Exercise requirements: The pictures in the data below are to be omitted; all else must be duplicated exactly.

Source information:

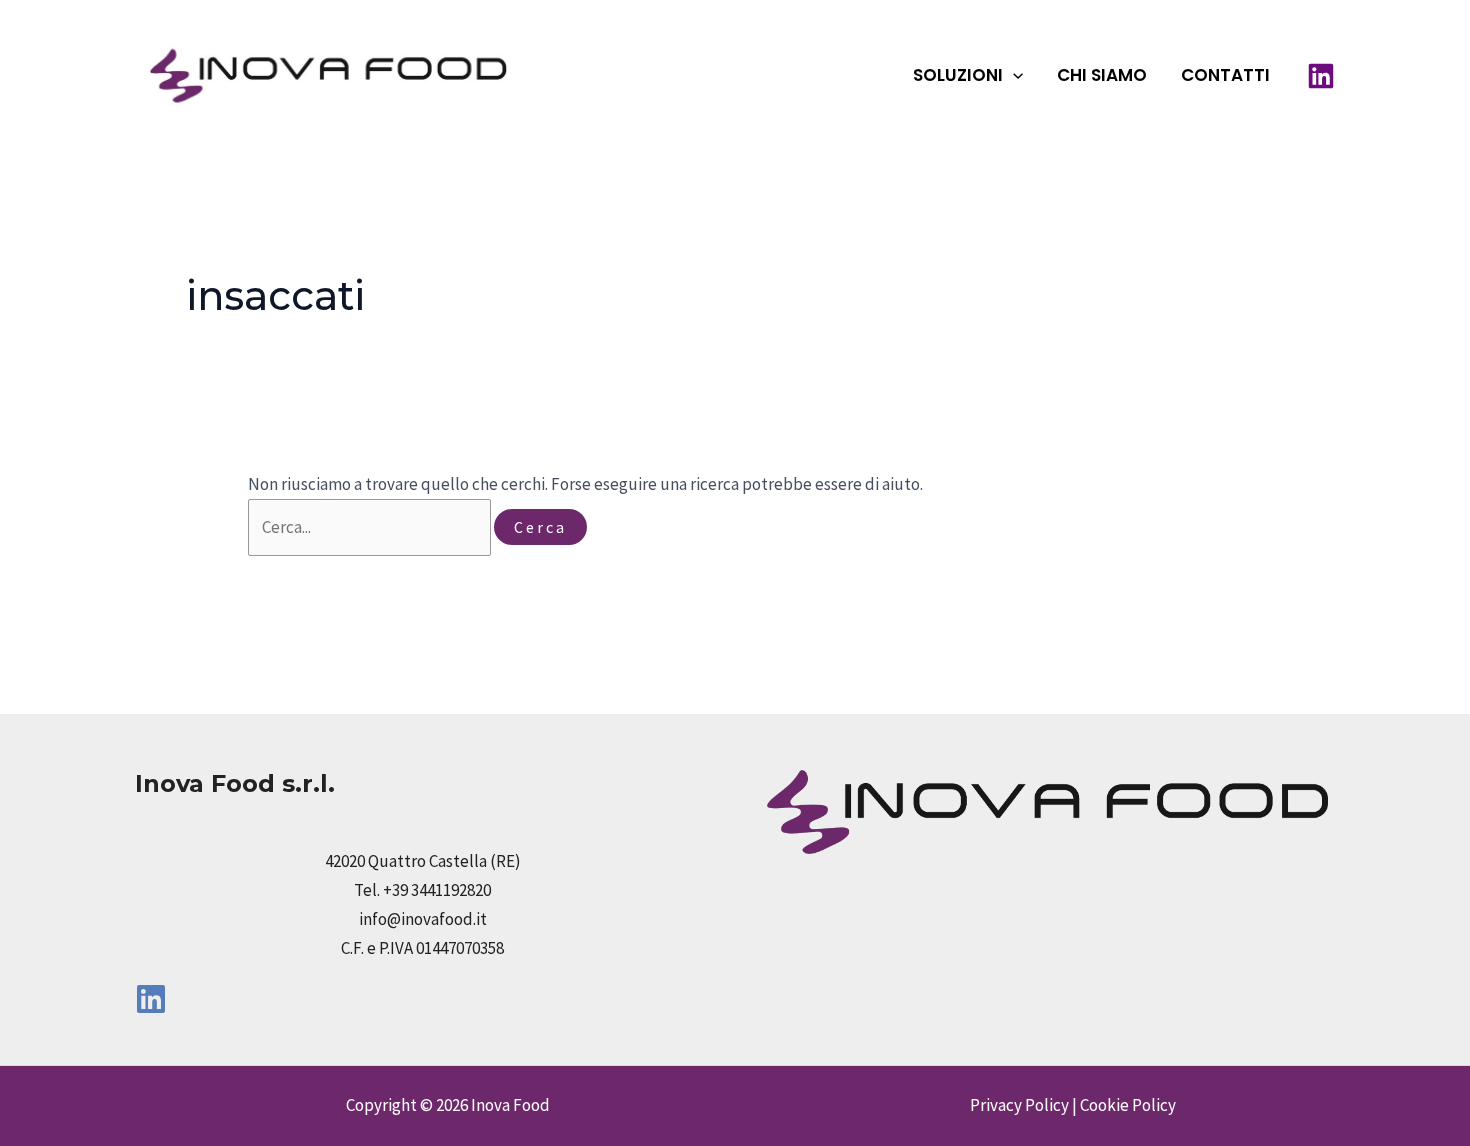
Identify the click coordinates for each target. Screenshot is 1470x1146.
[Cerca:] (371, 527)
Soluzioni (958, 75)
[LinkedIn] (1321, 76)
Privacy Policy (1019, 1105)
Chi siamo (1102, 75)
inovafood (620, 74)
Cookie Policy (1128, 1105)
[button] (1013, 75)
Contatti (1225, 75)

Answer to this problem:
Identify the click coordinates for each target. Screenshot is 1470x1146.
[Cerca:] (371, 527)
Soluzioni (958, 75)
[LinkedIn] (1321, 76)
Privacy Policy (1019, 1105)
Chi siamo (1102, 75)
inovafood (620, 74)
Cookie Policy (1128, 1105)
[button] (1013, 75)
Contatti (1225, 75)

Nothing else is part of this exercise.